I checked if I was using the term right and I think I am. In Wikipedia disruptive innovation is associated to markets and how a new technology disrupts and existing market. They way I see it, chromosome capture technologies are also disruptive with respect to current research by forcing the need to incorporate new findings into established research and opening a new field of investigation.
It is quite a complex technology and while HiC contact maps look awesome. However, when summarized appropriately, they are highly correlated with chromatin features, replication timing, etc. As for me right now HiC data is no that breakthrough when viewed together with a high number of ChIP, H3K.., etc tracks. I mean, it is not that certain that the effort required to perform a solid HiC experiment worth a set of well-performed ChIP-seq for the majority of epigenetic studies.
I disagree. Without conformation capture technologies you can hardly get an idea of how chromosomes fold and how such structure affects gene regulation. Chromatin states do correlate with features observed on Hi-C but can hardly inform you about the 3D structure.
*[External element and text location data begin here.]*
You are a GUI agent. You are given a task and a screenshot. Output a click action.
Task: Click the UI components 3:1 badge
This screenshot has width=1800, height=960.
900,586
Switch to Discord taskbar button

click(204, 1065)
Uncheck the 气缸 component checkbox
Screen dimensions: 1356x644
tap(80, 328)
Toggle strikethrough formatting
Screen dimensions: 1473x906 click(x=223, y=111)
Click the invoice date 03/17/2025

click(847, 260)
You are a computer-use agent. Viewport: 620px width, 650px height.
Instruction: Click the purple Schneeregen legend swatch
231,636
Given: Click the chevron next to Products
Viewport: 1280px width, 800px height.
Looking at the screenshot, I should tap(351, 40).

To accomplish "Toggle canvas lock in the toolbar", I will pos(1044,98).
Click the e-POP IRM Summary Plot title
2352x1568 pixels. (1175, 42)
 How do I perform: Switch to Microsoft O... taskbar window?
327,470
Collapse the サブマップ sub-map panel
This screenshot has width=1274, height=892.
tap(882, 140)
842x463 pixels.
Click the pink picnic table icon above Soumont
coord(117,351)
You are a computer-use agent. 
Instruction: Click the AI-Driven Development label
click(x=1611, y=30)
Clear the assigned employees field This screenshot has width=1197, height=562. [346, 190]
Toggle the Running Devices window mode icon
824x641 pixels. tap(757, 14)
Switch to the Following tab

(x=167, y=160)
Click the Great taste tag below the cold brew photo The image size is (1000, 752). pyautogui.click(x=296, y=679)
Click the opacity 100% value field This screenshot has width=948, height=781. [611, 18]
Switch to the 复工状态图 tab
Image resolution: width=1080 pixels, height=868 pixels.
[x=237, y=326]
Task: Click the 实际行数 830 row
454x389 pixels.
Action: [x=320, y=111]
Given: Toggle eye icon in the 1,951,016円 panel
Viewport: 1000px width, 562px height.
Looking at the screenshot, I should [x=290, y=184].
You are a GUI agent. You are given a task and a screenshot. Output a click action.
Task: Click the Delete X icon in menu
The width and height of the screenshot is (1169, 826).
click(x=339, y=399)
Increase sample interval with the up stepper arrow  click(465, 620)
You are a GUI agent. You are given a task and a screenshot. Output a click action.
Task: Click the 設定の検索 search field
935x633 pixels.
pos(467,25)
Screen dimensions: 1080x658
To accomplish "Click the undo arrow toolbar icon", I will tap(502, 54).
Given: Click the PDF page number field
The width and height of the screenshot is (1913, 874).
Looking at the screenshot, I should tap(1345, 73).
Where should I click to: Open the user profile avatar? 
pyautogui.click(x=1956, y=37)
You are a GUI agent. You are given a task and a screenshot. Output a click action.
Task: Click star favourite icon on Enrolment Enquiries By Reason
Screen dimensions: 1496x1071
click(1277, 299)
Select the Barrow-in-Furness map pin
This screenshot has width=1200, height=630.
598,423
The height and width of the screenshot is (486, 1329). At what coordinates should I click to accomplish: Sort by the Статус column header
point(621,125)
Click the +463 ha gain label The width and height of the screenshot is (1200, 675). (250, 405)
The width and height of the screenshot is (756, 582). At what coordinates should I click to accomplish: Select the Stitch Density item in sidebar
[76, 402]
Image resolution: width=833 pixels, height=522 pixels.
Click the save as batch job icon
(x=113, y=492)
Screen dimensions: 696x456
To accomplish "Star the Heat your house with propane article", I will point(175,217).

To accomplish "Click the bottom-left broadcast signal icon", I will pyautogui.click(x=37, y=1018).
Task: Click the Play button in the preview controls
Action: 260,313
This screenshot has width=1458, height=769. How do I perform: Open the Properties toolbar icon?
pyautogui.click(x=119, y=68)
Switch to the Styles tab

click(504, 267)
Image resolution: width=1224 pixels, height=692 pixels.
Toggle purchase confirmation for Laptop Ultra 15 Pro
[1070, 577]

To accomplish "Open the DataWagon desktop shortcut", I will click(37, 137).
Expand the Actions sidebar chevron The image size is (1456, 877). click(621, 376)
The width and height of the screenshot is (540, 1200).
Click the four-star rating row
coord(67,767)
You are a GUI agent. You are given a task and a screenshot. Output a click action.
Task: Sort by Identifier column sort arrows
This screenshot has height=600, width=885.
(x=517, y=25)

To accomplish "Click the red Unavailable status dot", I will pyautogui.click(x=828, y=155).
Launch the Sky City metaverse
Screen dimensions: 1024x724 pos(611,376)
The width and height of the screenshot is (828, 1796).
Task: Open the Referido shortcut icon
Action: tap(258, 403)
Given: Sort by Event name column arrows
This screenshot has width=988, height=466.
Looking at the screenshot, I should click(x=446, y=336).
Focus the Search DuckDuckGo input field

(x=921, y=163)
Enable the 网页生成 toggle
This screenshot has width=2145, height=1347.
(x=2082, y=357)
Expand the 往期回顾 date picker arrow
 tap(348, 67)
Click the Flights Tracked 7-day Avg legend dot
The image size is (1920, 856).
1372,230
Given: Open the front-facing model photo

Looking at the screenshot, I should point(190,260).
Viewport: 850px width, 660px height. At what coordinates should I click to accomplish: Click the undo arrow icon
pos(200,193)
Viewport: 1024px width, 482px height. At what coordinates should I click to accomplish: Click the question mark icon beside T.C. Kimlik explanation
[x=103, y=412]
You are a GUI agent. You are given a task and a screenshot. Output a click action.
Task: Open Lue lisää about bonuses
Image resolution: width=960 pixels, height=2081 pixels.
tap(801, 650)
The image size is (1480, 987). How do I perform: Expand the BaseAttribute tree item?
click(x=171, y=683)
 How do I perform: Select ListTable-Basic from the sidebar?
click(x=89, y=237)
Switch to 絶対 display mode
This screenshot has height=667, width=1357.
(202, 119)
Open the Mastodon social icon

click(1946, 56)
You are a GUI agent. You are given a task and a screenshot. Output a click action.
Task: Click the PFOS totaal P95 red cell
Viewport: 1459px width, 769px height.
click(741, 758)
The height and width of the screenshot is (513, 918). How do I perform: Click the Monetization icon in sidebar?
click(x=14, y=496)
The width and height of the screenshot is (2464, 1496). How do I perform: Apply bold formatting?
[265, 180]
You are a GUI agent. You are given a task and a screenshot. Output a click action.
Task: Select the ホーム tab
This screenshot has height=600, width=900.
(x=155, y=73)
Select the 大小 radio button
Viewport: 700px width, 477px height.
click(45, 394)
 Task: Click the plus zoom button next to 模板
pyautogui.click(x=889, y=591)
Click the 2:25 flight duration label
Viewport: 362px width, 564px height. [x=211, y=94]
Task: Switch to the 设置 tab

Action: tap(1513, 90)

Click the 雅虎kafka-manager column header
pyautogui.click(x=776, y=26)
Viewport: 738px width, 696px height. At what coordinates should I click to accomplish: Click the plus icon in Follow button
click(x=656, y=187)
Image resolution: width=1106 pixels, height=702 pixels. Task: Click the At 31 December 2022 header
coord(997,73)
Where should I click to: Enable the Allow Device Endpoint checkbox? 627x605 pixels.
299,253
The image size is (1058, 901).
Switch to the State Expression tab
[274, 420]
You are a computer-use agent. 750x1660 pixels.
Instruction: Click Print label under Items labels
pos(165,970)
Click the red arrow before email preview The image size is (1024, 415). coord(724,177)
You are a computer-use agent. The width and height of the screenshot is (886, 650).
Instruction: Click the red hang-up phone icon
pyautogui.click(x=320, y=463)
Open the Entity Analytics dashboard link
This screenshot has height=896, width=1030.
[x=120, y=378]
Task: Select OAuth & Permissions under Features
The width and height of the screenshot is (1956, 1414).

Sure, one can get lots of important information, e.g. does a given enhancer element really interacts with loci of interest. But I was talking about practical point, if it is a disruptive innovation, than it should add some essential data to become a routine analysis tool in cancer progression studies, etc. Of course this looks like a sort of correlation debate vs causality. I'm really excited to see some examples with a direct application of HiC in studying genetic disorders.